Submitted by SamSarah as originally appeared in the December 31, 1995 issue of New York Times Magazine.
As SAMANTHA STEPHENS, the witch-turned-suburban-housewife in Bewitched, Elizabeth Montgomery, a sunny, spunky, vaguely tomboyish blonde, was a transition from Doris Day, the marriage-minded virgin of the 1950's movies, to Mary Tyler Moore, the independent but vulnerable career woman of 1970's television. The series ran from 1964 to 1972 and has won new fans through its current broadcasts on Nick at Night. Like I Dream of Jeannie, which premiered a year later, Bewitched shows women as uncanny superior beings who renounce their magic powers to fit into their narrow domestic role in post-war America. Barbara Eden's Jeannie is far more overtly sexual than Montgomery's Samantha, who has the breezy, androgynous nick-name Sam. But even Jeannie ends up cozy and cuddly, unlike Kim Novak's eerie witch in the 1958 film Bell, Book and Candle.
In Bewitched, Samantha struggles to be merely human, defending her bland domestic zone against a meddlesome clan of witches and wizards. Her battle-ax mother, Endora, ruthlessly heaps primeval scorn on Samantha's hopelessly square mate. On the show, men are oafish but endearing, and must be manipulated for their own good. Montgomery's Samantha still resonates because sexual relations remain turbulent -- romance is witchcraft for which no one knows the rules.

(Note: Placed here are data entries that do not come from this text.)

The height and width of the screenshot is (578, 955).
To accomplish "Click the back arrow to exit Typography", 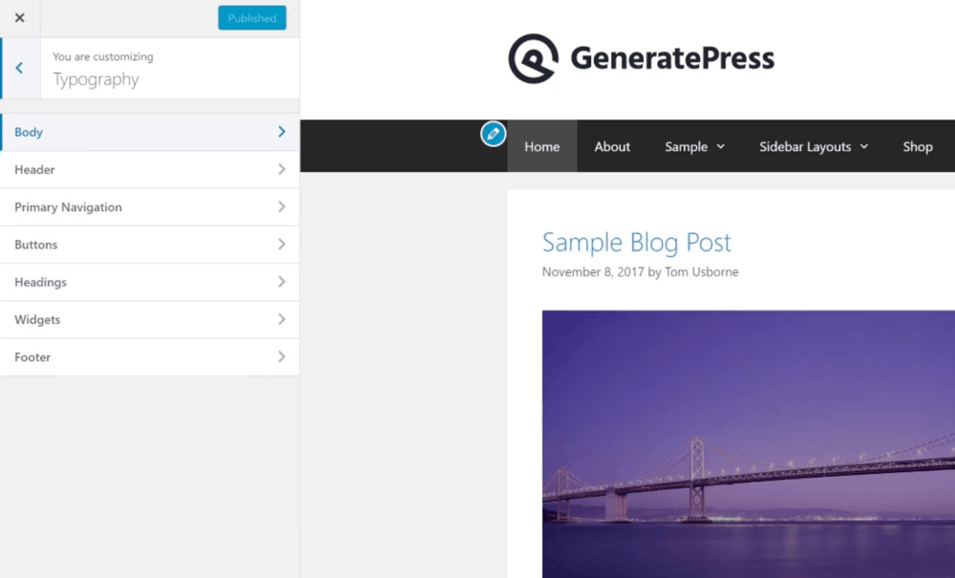I will (x=19, y=68).
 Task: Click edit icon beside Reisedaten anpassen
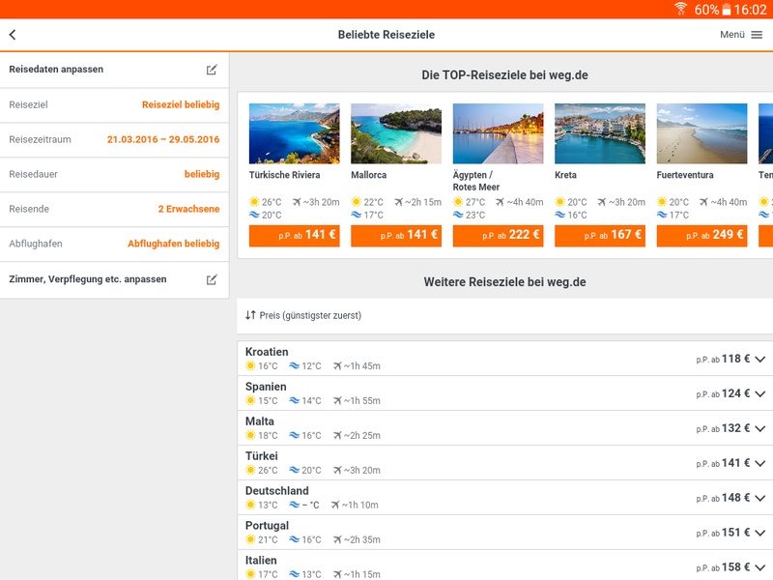[x=212, y=70]
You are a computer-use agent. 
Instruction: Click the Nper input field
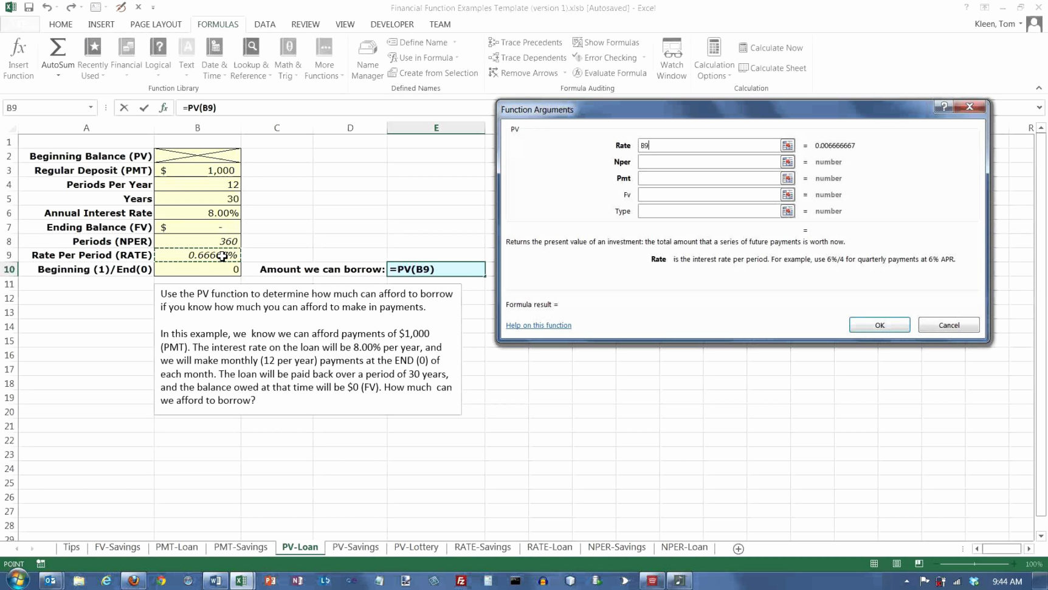(708, 162)
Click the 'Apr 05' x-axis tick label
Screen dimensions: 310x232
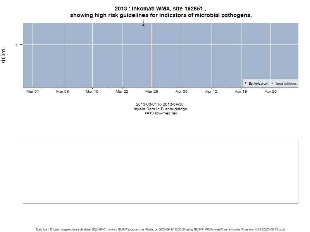[181, 92]
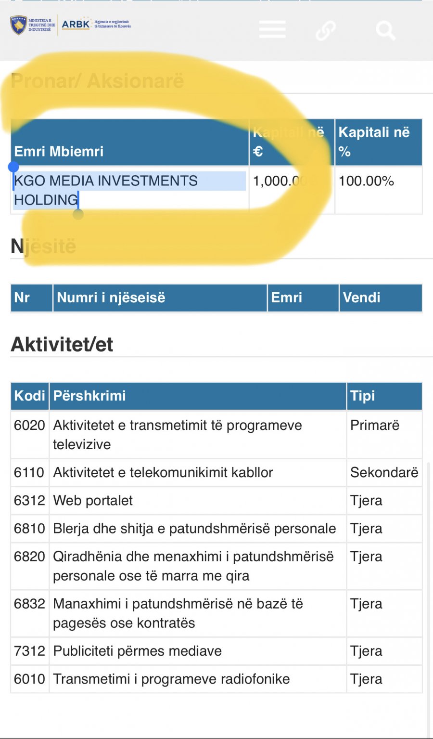Select activity code 6020 row
The height and width of the screenshot is (739, 433).
[217, 435]
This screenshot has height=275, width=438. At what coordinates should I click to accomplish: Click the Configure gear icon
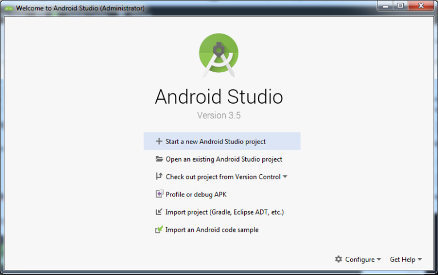point(338,259)
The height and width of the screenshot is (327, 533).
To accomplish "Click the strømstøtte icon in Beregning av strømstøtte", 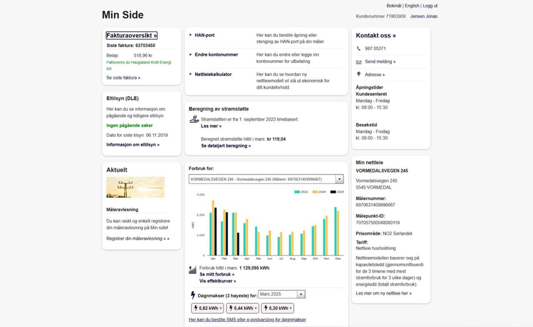I will pyautogui.click(x=194, y=118).
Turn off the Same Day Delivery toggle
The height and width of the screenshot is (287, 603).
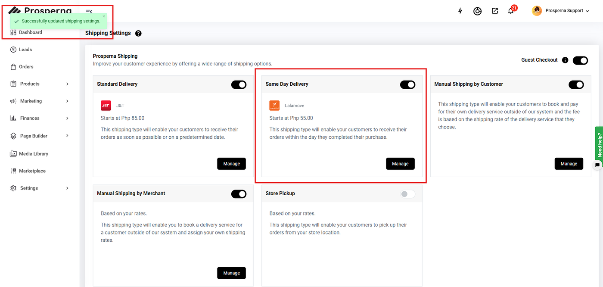pos(407,84)
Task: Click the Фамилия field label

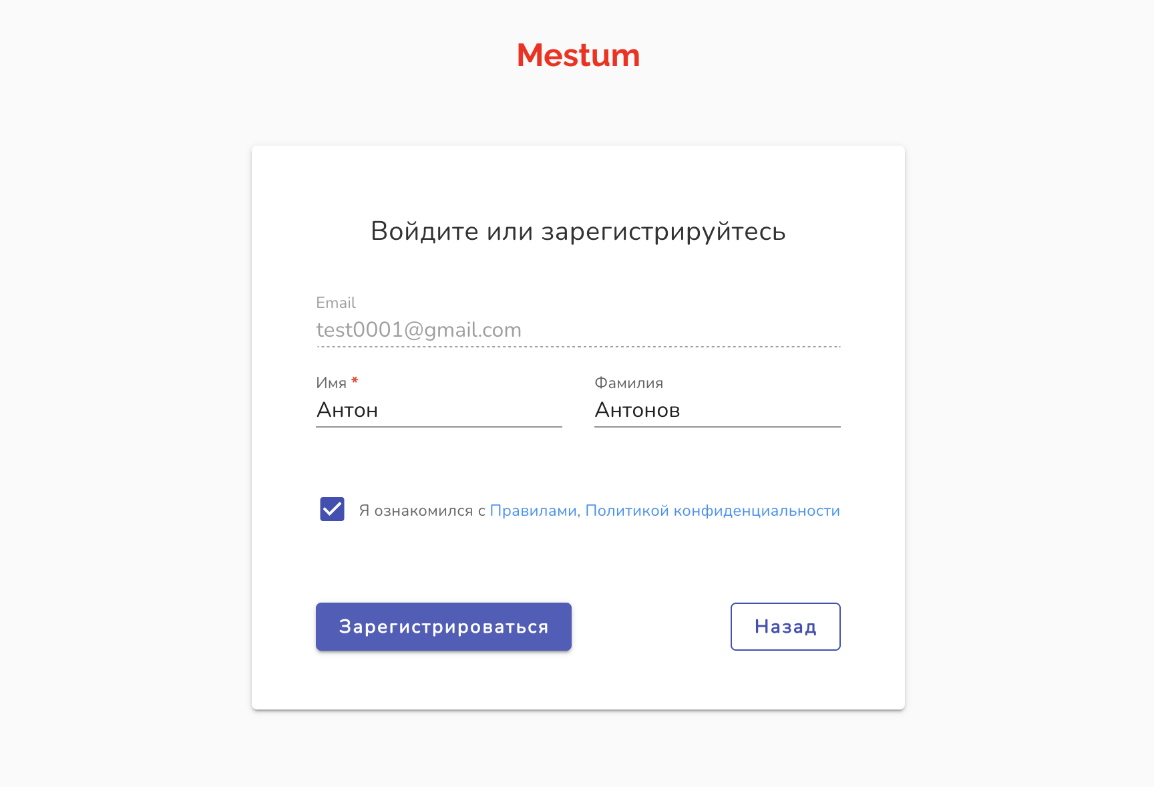Action: pyautogui.click(x=628, y=383)
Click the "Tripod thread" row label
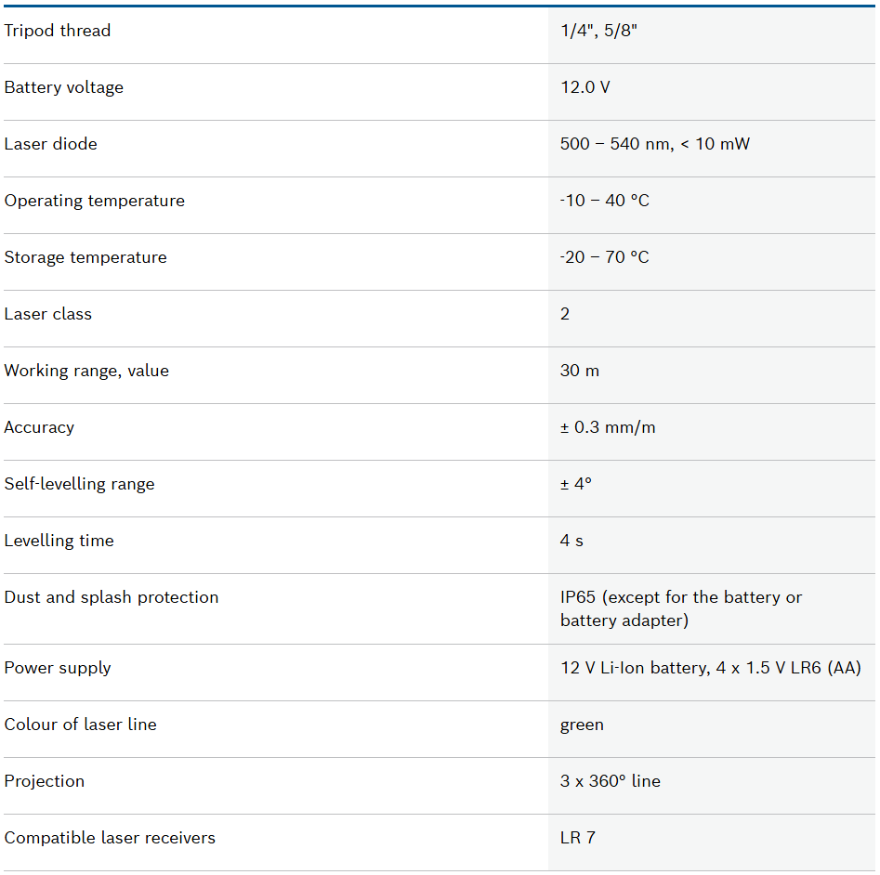This screenshot has width=880, height=875. click(58, 31)

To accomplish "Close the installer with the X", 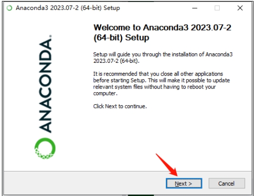I will [240, 8].
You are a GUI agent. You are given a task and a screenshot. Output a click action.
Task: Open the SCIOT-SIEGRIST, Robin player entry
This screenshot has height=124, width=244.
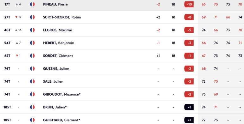coord(122,17)
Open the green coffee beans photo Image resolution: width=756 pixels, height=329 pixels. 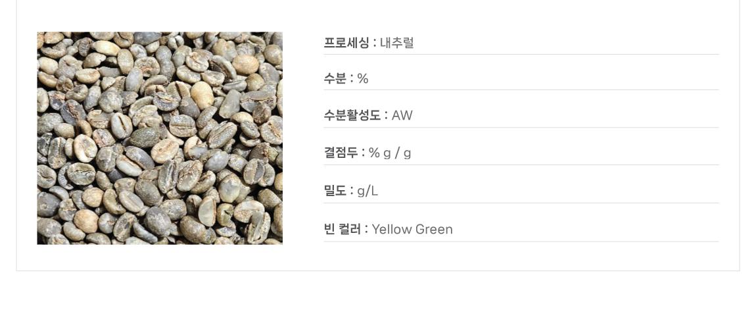click(160, 138)
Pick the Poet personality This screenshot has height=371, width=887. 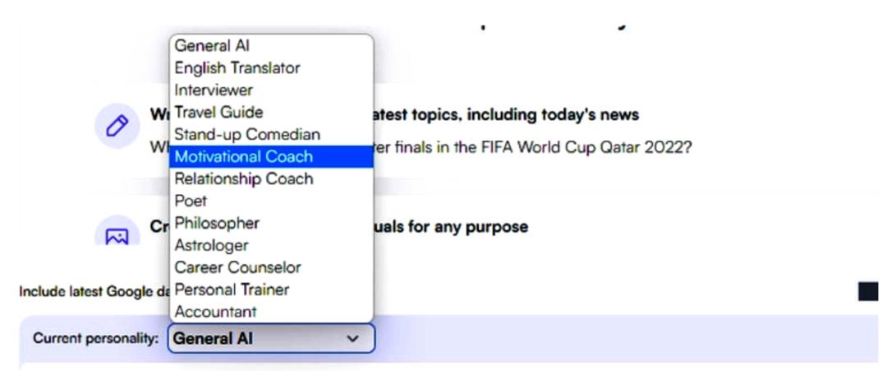pos(191,202)
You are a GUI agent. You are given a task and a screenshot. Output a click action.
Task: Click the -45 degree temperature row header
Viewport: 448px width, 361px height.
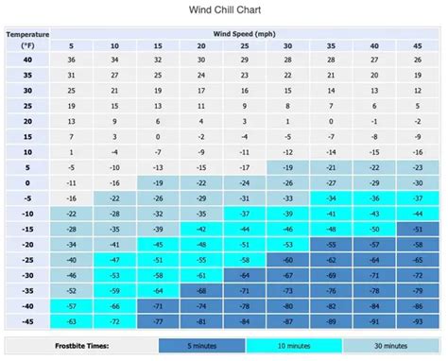tap(27, 321)

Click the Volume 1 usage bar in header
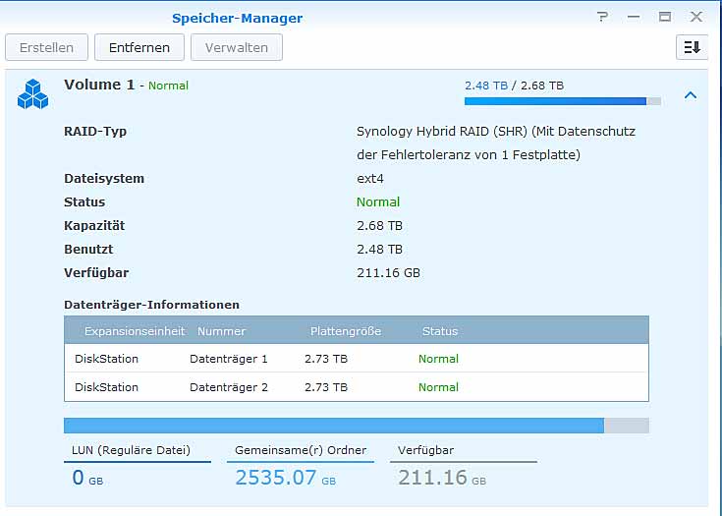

Her Samantha was a superhero struggling to be merely human.
A universal of world mythology, the witch symbolizes woman's special connection to nature, her mysterious command of the cycle of birth and death. Like Arthur Miller's Crucible, which was a canonical text when the show premiered, Bewitched suggests the tension between individualism and middle-class normality. Aspiring toward model good citizenship, Samantha forever remains the alien trying to "pass." Her spirited relatives are like flamboyant ethnic immigrants refusing to conform to the requisite WASP persona. Given what was going on in America at the time -- protests, assassinations, riots -- it is clear how situation comedy often is a comforting preserver of established social values. Scolding and taming her apparitions, Samantha resembles Sgt. Joe Friday, sternly battling the insane excess of the occultist, psychedelic 60's.
Montgomery's father, the actor Robert Montgomery, was a staunch conservative who inveighed against the triviality of television, where his daughter, who was active in liberal causes, won her greatest fame. Elizabeth Montgomery's bewitching duality as Samantha, who both accepts and subverts social limits, may have come from her complex attitude towards her father's America, which she wanted to respect and yet to reform.